Trump specifically excluded Canada and Mexico while NAFTA is being renegotiated and left an undefined amount of “wiggle room” for other US allies to negotiate tariff exemptions based on bilateral trade consultations as well as their military spending for shared alliance defence. China was singled out for extensive trans-shipments and trade displacement in these products on a global basis, causing a substantial shift in third country steel exports to the US which had to be addressed.
The tariff announcements were absorbed domestically as something less than a tsunami. US markets had meandered for most of the day until the special NAFTA exemption news circulated an hour or so before Trump’s television appearance. The DJIA then moved upwards to close at 24,895, up 0.38%, with the Dollar-Euro exchange rate essentially unchanged.
Other than the planned resignation of the US National Economic Council Chair Gary Cohn that was announced on March 6, the US Federal Government is for now holding together after the tariff announcements, and key officials are talking tough. By resigning over the tariff issue, Cohn has probably secured himself the highest possible position for the “righteous resignation” award from the Trump Administration to-date, but final judgement must await the results of the next weeks of bilateral negotiations with key US allies.

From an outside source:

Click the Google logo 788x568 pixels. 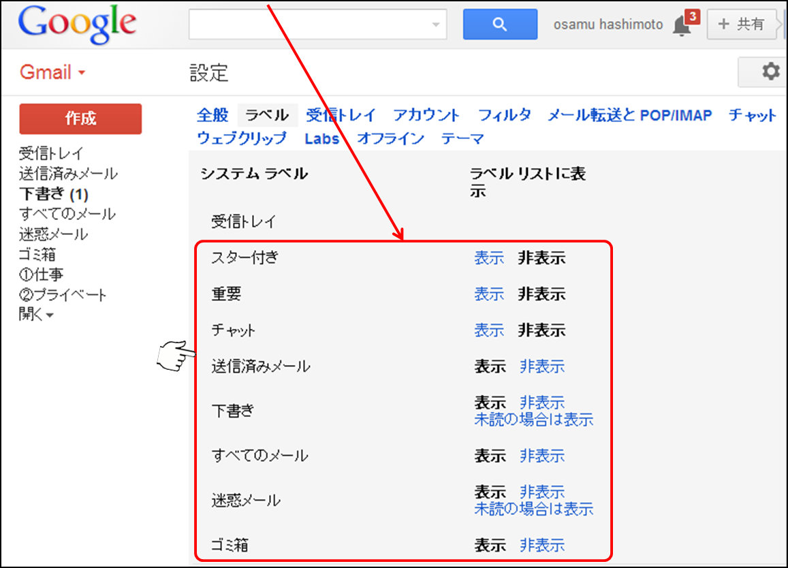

Republican Senator Jeff Flake of Arizona reaffirmed his already-announced plans to immediately introduce legislation invalidating Trump’s tariff plans. House Speaker Paul Ryan had also previously voiced strong disagreement with the tariff plan, opting for targeted retaliation against countries found dumping.
It seems Congress was already upset with Cohn’s departure, at least according to Washington press coverage. “When it came to economic issues — and, to be frank, even beyond — he was our security blanket,” CNN noted from Washington on March 7, quoting a senior Republican congressional aide. The essential point is that even Trump’s Republican allies have been left wondering who they can count on other than his cabinet secretaries (Wilbur Ross, Steve Mnuchin) regarding overall trade and economic policy in an increasingly “hollowed out” Trump Administration and where a senior official with any kind of globalist perspective might be suddenly left standing alone.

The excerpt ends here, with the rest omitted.